# Blah blah blah



## guythegreg (Jun 15, 2012)

Well, dawn has broken, and little pieces and shards of it are still being swept up in nearby alleyways, and to be found glinting lonely and sharp beneath dumpsters, but still it's a glorious day which remains behind. Bright, sunny, pleasant, the yolk has broken, a real New York pedestrian day. (Pedestrians are the kings of New York, its heart, its soul, perhaps other less significant organs. There are many gorgeous, large-breasted wobbly women, who do not mind being looked at and appreciated. And there are very few ********! which is good. Present company excepted, of course.)

It would possibly be less glorious were my weight above 184 pounds. It's been quite some time since I entered the realm of life in which one must either resign oneself to carrying around three stone extra or watch every pound like a hawk, and I definitely ate too much last week, and still I lost weight (at least, by the scale I used, which who knows how good it is, but anyway.) (I know, viewers everywhere are rolling their eyes and saying to themselves, why did I think this guy's post would be worth reading? Did he say something funny at one time, or something?)
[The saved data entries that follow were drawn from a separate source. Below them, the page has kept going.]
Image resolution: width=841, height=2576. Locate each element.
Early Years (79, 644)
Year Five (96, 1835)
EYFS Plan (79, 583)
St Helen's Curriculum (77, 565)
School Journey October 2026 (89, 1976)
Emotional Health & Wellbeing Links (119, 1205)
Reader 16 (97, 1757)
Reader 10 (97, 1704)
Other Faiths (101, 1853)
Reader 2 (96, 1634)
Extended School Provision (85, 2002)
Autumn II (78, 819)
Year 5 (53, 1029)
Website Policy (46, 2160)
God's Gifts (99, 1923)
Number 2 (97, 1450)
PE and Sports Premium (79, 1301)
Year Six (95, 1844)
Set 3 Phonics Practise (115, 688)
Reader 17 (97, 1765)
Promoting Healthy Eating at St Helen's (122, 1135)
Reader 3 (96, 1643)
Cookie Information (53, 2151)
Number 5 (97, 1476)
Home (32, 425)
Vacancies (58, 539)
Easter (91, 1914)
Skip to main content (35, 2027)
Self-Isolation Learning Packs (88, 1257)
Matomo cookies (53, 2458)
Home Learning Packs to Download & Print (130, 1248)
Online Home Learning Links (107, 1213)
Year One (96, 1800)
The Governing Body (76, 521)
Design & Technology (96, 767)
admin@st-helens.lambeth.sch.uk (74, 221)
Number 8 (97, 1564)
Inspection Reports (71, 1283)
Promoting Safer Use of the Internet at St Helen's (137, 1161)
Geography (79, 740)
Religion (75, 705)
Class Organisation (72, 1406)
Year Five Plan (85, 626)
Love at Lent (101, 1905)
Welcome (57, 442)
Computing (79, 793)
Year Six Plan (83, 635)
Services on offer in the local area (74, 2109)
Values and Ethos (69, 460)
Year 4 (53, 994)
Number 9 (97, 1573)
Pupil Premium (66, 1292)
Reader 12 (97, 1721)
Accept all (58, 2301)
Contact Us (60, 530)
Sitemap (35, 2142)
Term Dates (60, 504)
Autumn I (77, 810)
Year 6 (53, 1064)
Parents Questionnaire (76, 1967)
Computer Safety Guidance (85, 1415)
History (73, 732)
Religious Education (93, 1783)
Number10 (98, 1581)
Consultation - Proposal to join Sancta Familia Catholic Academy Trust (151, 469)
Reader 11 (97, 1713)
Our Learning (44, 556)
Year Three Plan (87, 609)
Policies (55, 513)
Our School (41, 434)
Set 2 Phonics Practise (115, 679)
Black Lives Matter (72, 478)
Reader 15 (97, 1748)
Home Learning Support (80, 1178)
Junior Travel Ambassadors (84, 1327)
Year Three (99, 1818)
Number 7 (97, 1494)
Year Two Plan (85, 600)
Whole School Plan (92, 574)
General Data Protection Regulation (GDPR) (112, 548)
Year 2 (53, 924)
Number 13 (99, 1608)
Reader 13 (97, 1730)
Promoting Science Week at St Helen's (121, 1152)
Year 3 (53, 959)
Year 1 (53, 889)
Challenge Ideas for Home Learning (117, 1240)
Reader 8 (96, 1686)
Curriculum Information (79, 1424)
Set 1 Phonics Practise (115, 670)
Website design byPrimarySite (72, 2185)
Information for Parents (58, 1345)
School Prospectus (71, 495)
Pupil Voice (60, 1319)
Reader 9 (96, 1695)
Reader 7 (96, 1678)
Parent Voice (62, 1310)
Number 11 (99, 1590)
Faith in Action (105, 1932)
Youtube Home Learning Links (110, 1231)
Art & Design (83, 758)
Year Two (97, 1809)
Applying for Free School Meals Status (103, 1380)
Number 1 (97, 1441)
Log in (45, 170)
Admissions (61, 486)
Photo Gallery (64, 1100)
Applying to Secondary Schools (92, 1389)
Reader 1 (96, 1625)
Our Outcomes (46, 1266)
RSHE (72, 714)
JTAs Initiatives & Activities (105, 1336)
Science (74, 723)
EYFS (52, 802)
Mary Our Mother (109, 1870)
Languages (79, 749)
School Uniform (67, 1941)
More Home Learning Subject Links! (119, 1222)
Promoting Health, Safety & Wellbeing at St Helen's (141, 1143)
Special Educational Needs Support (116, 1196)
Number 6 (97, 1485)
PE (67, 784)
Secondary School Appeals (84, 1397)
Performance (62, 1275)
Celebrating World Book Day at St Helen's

Or perhaps less wonderful if the farmers' market were not all set up in Union Square, as it does every Monday, Wednesday, Friday and Saturday, and fresh (that is to say, not hothouse) strawberries are now available. I bought a mess of them and ate them for breakfast: they were juicy and good. I knew you'd want to know.
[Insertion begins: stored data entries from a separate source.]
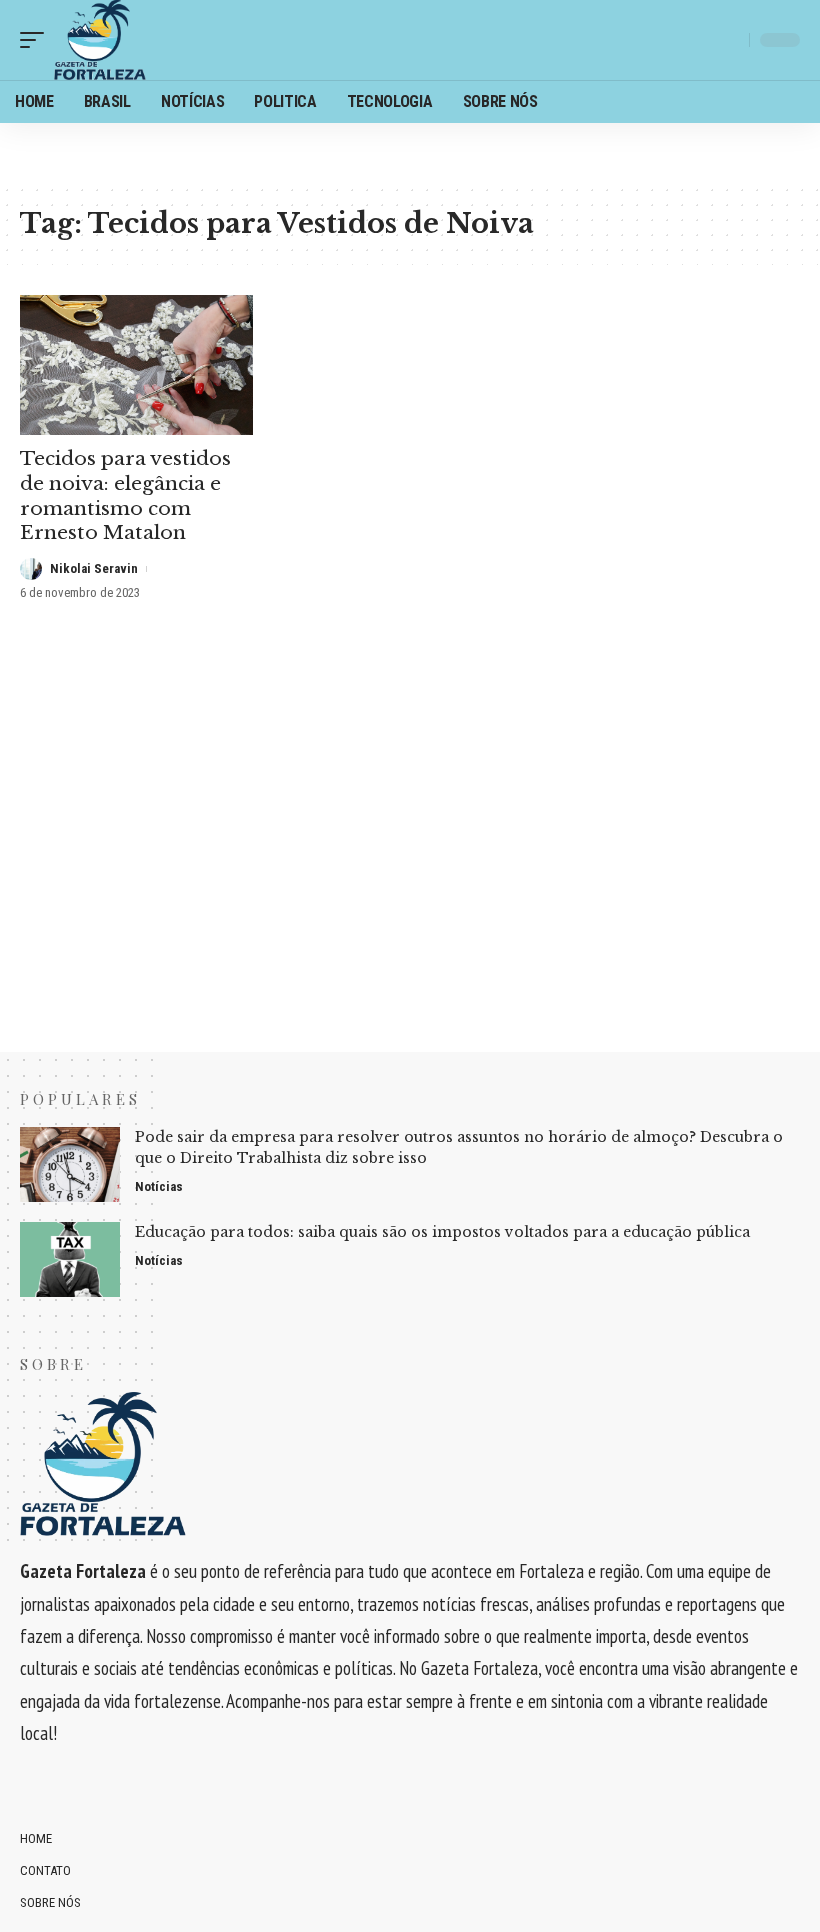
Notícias (159, 1186)
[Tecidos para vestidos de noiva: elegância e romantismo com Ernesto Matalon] (136, 365)
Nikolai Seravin (94, 568)
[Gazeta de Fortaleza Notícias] (100, 40)
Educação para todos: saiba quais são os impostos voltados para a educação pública (442, 1232)
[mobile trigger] (37, 40)
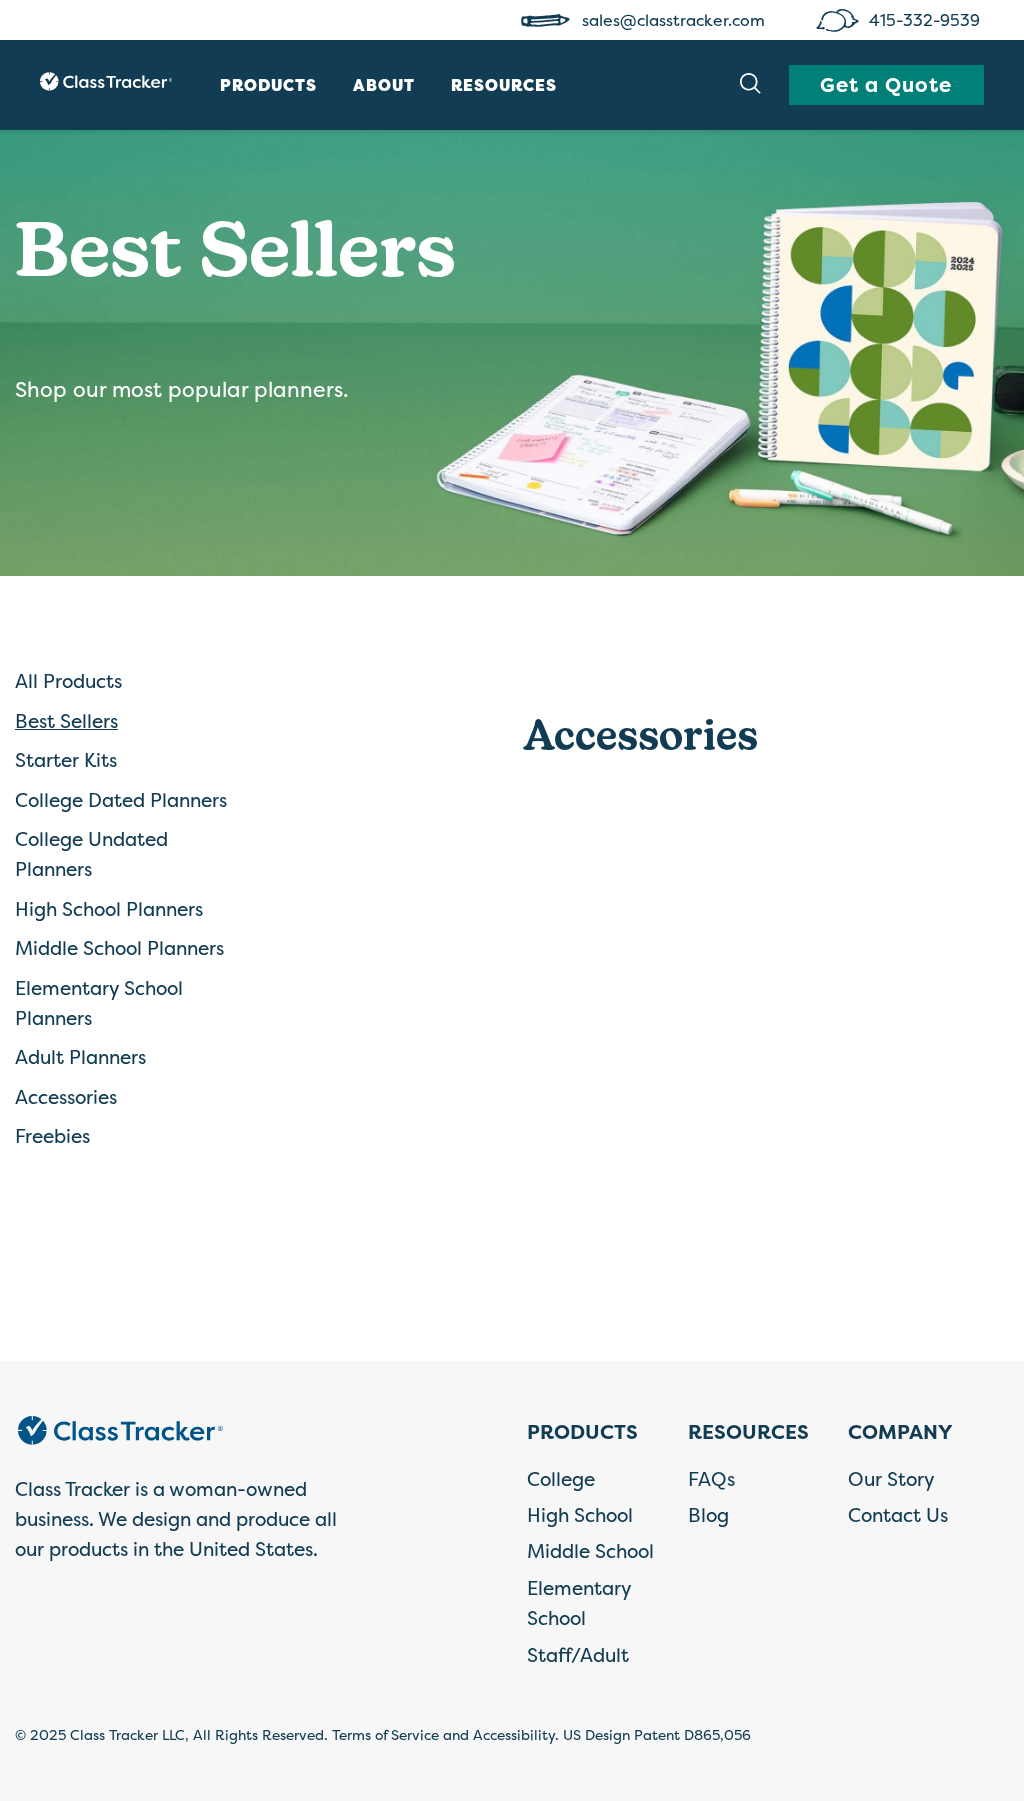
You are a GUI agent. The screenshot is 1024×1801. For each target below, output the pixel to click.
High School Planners (109, 909)
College (561, 1479)
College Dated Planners (121, 800)
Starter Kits (66, 760)
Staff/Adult (578, 1655)
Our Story (891, 1479)
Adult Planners (80, 1057)
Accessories (66, 1097)
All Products (68, 681)
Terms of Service (385, 1734)
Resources (504, 85)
And maybe if I had not won YET ANOTHER customer service of the month award at work - I know, who delights in getting a good customer service award? Doesn't it tell you you're a customer service guy, which you should be properly ashamed of, for being such a failure, and not a doctor or a lawyer or something? But so it is, and I'm not, that's just who I am. I do it well. Basically, I'm a drifter - a local drifter, actually, as I'm sure police reports will one day indicate. I drift through life like a jellyfish, having abandoned (as jellyfish do) my plantlike youthful existence, and now I go where I want and do what I can manage to do.

No; the odd thing is, I'm only ashamed of it when I have to put it into writing. I don't mind admitting to people I meet that that's what I do; it doesn't bother me to do my job; it's only here that it gives me any pain. Huh.
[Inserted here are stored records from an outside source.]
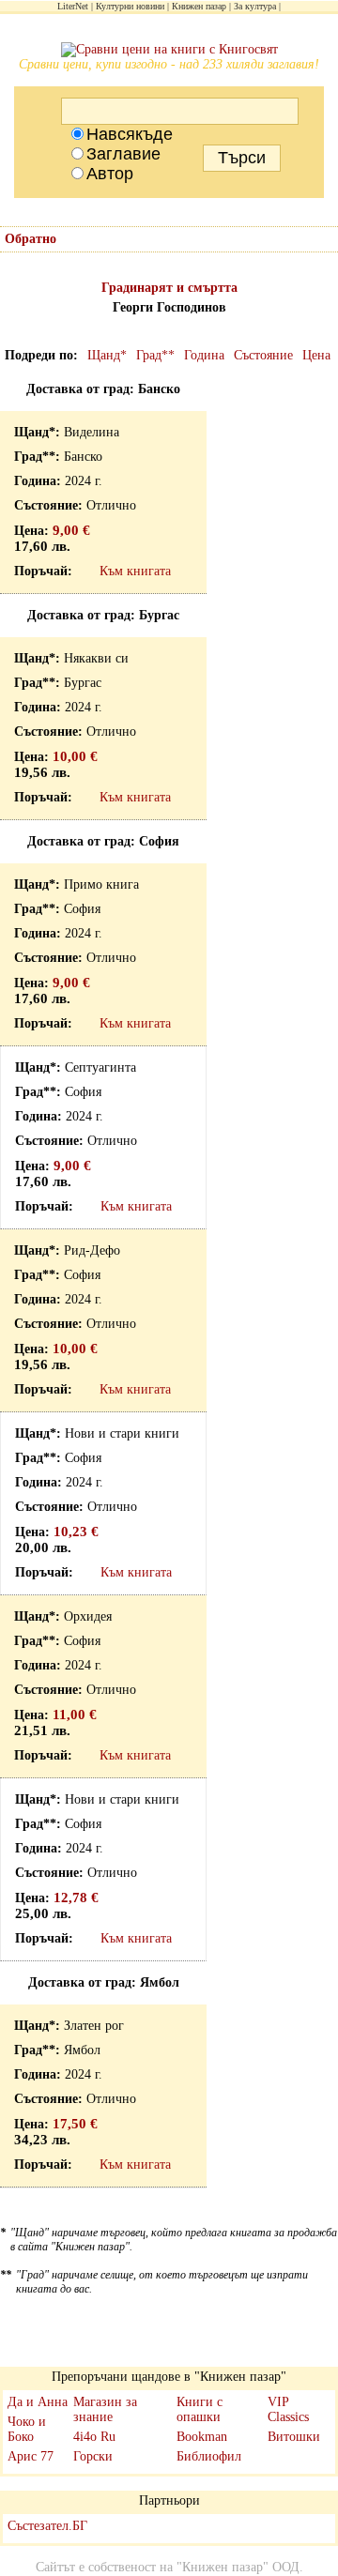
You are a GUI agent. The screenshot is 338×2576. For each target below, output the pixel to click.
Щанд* (107, 355)
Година (204, 355)
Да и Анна (38, 2402)
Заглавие (123, 154)
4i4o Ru (94, 2437)
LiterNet (72, 6)
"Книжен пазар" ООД (238, 2567)
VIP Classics (288, 2409)
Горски (93, 2456)
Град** (155, 355)
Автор (109, 173)
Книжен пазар (199, 6)
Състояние (263, 355)
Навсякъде (129, 134)
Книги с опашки (200, 2409)
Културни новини (130, 6)
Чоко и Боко (27, 2429)
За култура (255, 6)
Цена (316, 355)
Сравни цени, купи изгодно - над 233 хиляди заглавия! (169, 64)
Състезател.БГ (47, 2526)
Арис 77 (31, 2456)
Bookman (202, 2437)
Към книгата (135, 571)
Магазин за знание (105, 2409)
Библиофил (209, 2456)
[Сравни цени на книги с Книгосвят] (169, 49)
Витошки (294, 2437)
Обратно (30, 239)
And finally if I didn't have that ticket to look forward to tonight - Romeo and Juliet, at the American Ballet Theater, and who cares who's dancing? I've loved Prokofiev's R&J ever since my teenage years, when I had a record (a large disklike plastic object, that rotated on a turntable, with a needle attached to relay variations in the plastic surface to a transducer which produced sound) of three different R&J selections - Prokofiev, Tchaikovsky, and Berlioz - one of my favorite recordings. so tonight will be wonderful. I think it was Balanchine that said, if you're not enjoying the ballet, just close your eyes and listen to the music. I actually have a hard time with ballet. There's so much astonishingly good stuff on Youtube - but when you go to the theater it just puts me to sleep. I no exaggerate. My head starts to fall. I saw an amazing pas from Don Quixote on youtube, with i think paloma herrera and angel somebody or other - omg it was great - and I got the DVD and it was the only good bit on the whole disk. yeesh. I had to give it to the library.

Well blah blah blah. That's more than enough for today I think. Can you tell I've been reading Jane Austen?


----------